Knowledge flow creates value by making the supply chain more transparent and by giving involved parties a 360-degree view of customer needs and value propositions. Increased demand visibility can provide such benefits as a better understanding of market trends, and better product design, planning, and development.
Increasing throughput with Lean
All Lean improvements ultimately result in increased throughput of goods. The greatest culprit in reducing throughput is waste, which can translate to machine downtime, lost time waiting for materials, out-of-stock supplies, operator errors, and poorly designed processes.
The model delivers Lean improvements that ultimately result in increased throughput for an OEM or component manufacturer. It supports a leaner environment because of its unique design, which decreases the need for product variations in inventory, simplifies logistics (less SKUs to manage), and delivers on quality, flexibility, and—just as important—modularity. The solution provides improvements that have a direct cumulative effect on overall throughput.

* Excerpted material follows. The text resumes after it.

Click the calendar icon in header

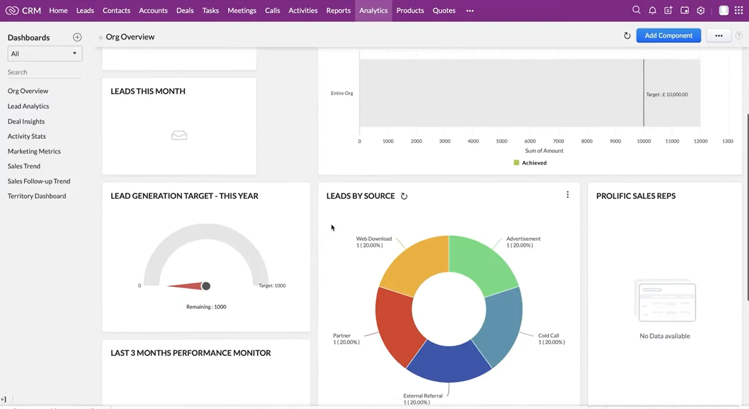pyautogui.click(x=685, y=11)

Long-term value has little to do with the lowest price, and everything to do with the way the purchase allows the customer to modify business practices and processes for overall efficiency. As previously described, the model has been architected to reduce overall cost to bring finished products to market and reach the objective outcomes:
- Meet or exceed current seal performance
- Incorporate “base level” design
- Product coverage for all application conditions
- Reduce overall number of SKUs
- Reduce number of vendors
- Increase throughput via Lean manufacturing
- Supply chain advantages and savings
- “Shoulder to Shoulder” design and testing.
A supplier’s track record is earned in part based on additional services and solutions that lower a manufacturer’s costs and deliver bottom-line results. Furthermore, as a supplier, it is important to identify real needs only when they exist and address them with appropriate solutions. This requires a true understanding of customers’ needs. Then, it is critical to identify issues that fall within the realm of the supplier’s competence so that desirable results are achieved.

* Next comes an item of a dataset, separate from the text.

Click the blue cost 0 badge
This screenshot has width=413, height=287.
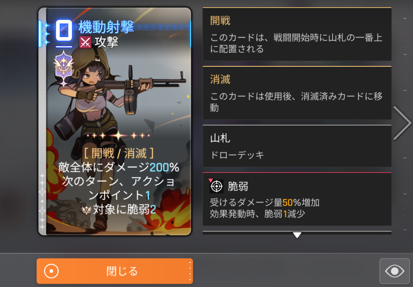click(x=64, y=31)
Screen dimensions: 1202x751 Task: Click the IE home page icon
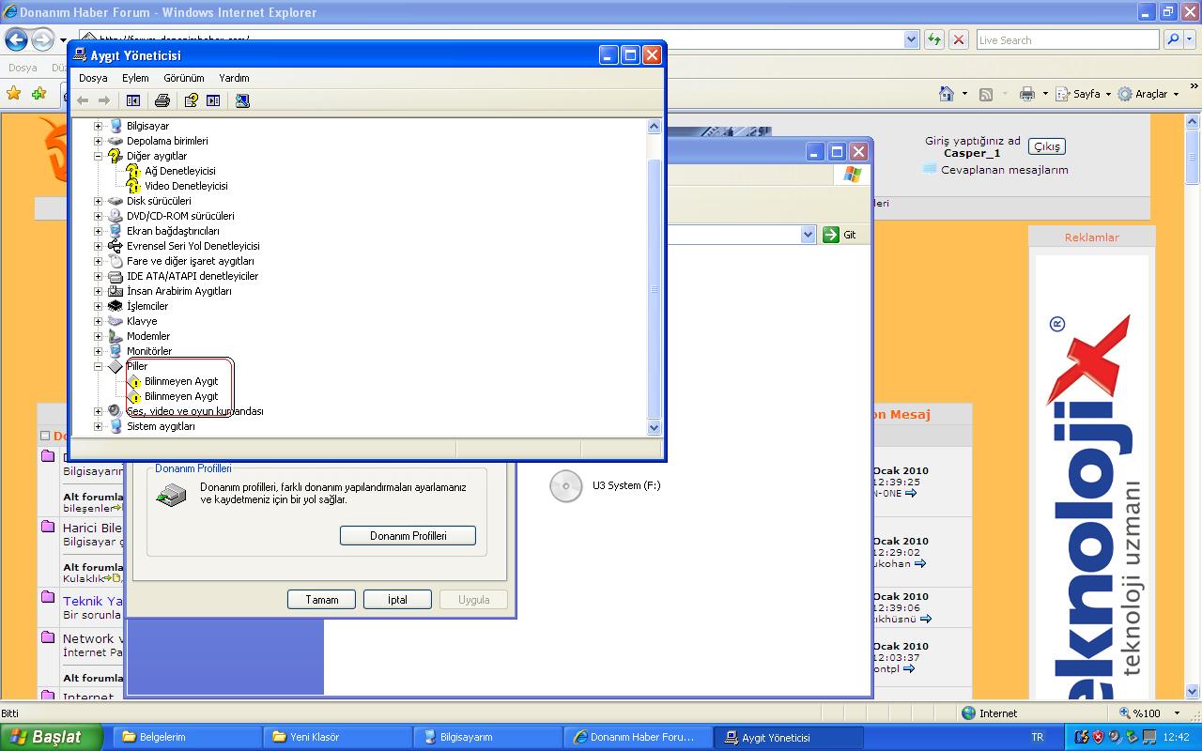tap(947, 94)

It is also key that suppliers streamline business operations, and collaborate with customers to identify areas throughout the organization where they can offer better materials or execute a value-add service that will improve performance and efficiency. Examples of such strategies could be advanced delivery services, inventory management, and stocking programs. This allows customers to focus on their core competency.
Suppliers who go beyond to help their customers succeed will help win new business. Ultimately, solutions and services should help customers improve their product development cycle and reduce their cost to design, develop, and deliver, while bringing greater value to the end product, attracting prospects, and increasing the sales of the component manufacturer. For example, helping customers with a product standardization program, which is one of the model’s aims, can help customers become more flexible and responsive to their market dynamics and improve their manufacturing efficiency.
These efforts will reduce their costs while helping to expand their customer base and ultimately position the component manufacturer as a leader in their market.
Joe Woods is fluid power segment manager for Trelleborg Sealing Solutions.
- Manufacturer often face a choice between a lower up-front price versus long-term cost. Evaluating the true value of any purchase is crucial to success.
- This model embraces a manufacturer’s need to reduce the overall business costs and bring finished products to market.
- Long-term value has little to do with the lowest price, and everything to do with the way the purchase allows the customer to modify business practices and processes for overall efficiency.
- Suppliers should help streamline business operations, and collaborate on ways to offer better performance and efficiency.